The Light Horse by Edward Cranswick

Ed Cranswick was a buddy of mine in High School. We hung out in the physics lab at Nyack High School and got into trouble. We, along with Mike Sivy (now a semi-famous stock market writer), built a computer out of army surplus relays. We made a jacob’s ladder from a high voltage transformer, and we set the physics lab on fire on parent teacher’s night.

Ed is one of the 10 or so really smart people that I have met and liked. He was originally from Australia and was so fed up when Bush was elected that he left the US and returned to the land down under. Ed’s father was from England and his mother was from Australia and he spoke with an English accent.

Ed was a human shield in Iraq and as time goes on he seems less and less crazy and more and more like he was the only one I know who stood up to his convictions.

He has a cool piece in an anti-war web site. The article is part history, part biography, part short story and part an indictment of the war. It is about the British battle of at Beersheba, Palestine which was fought to provide the British with Oil, if Ed is right.

From what I read, the Sinai and Palestine Campaign, of which the battles at Beersheba were part, had more to do with keeping the Suez Canal open by fighting the Ottoman Empire than controlling oil fields. My Dad always claimed that WW I had a lot to do with oil from the start and that even though most of the fighting was in France, the goal was to control the Mideast. Ed’s claim that his grandfather died Fighting Muslims for Oil for the British Empire, is, perhaps, not entirely true, in that keeping Europe from being conquered by the Germans played a part in the war.

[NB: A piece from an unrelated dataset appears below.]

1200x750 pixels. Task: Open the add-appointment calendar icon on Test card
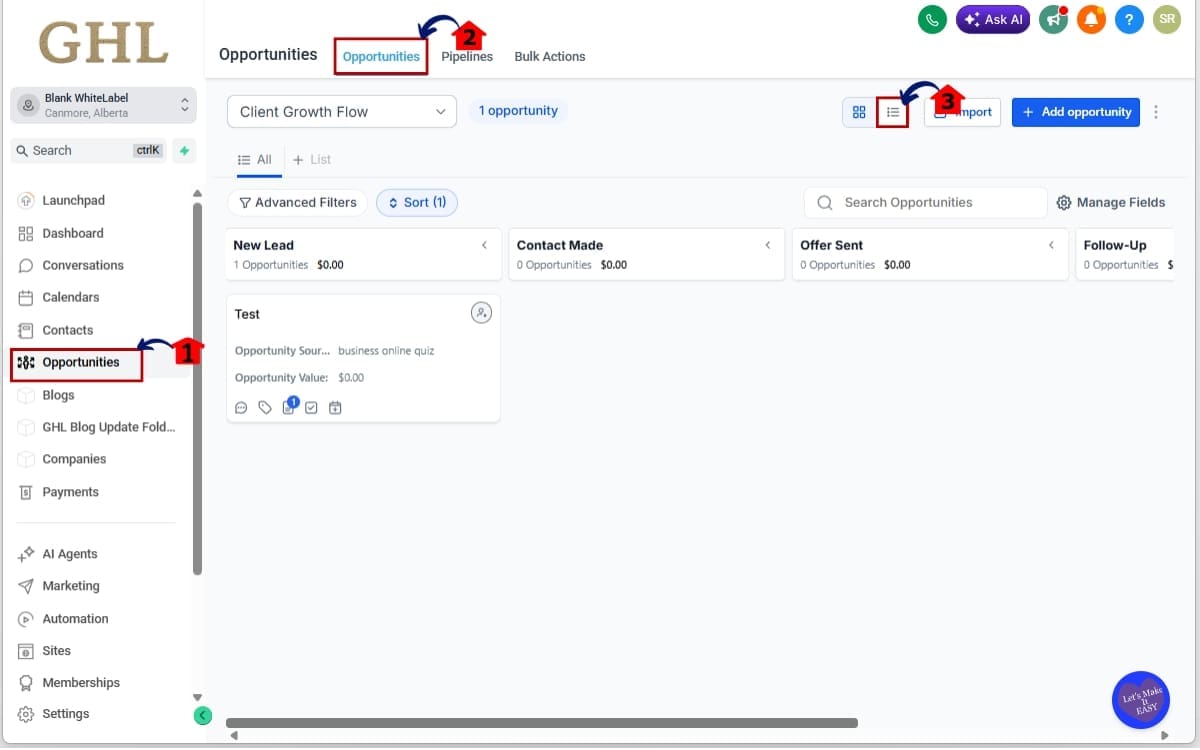coord(335,407)
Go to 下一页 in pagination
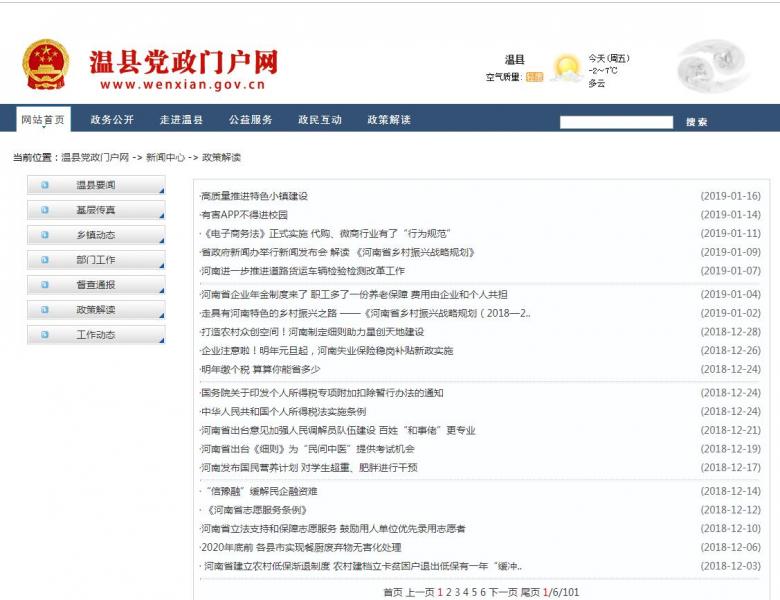 [x=503, y=592]
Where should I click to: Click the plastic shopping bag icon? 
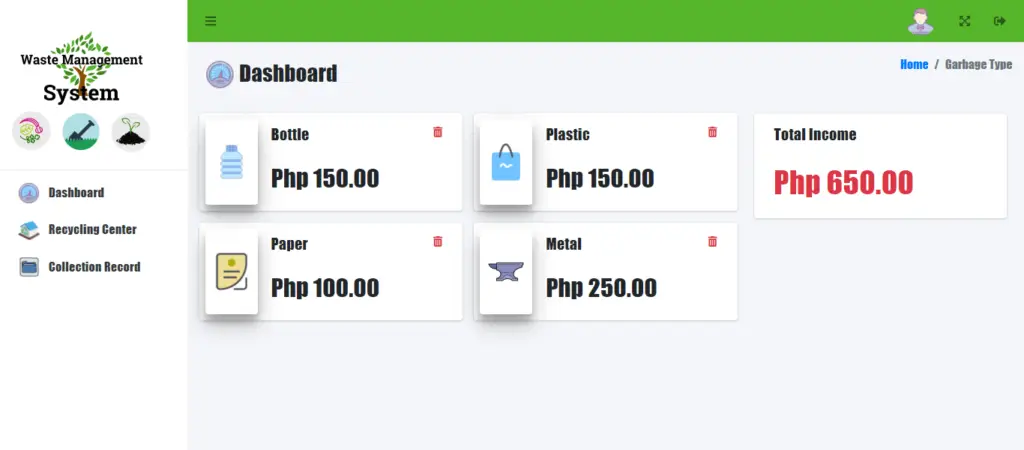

The_Light_Horse_by_Edward_Cranswick

A quick little Ed Cranswick story: There was a large relief map of Africa in one of the classrooms. I think this was a creative writing class. While Ed was standing in the front of the class reading, the map fell off the wall and landed on him. He struggled to get out from under it and lifted it back in place. After it was rehung on the wall, he turned to the class, and in his perfect English accent he deadpanned: “Ah, the white man’s burden.”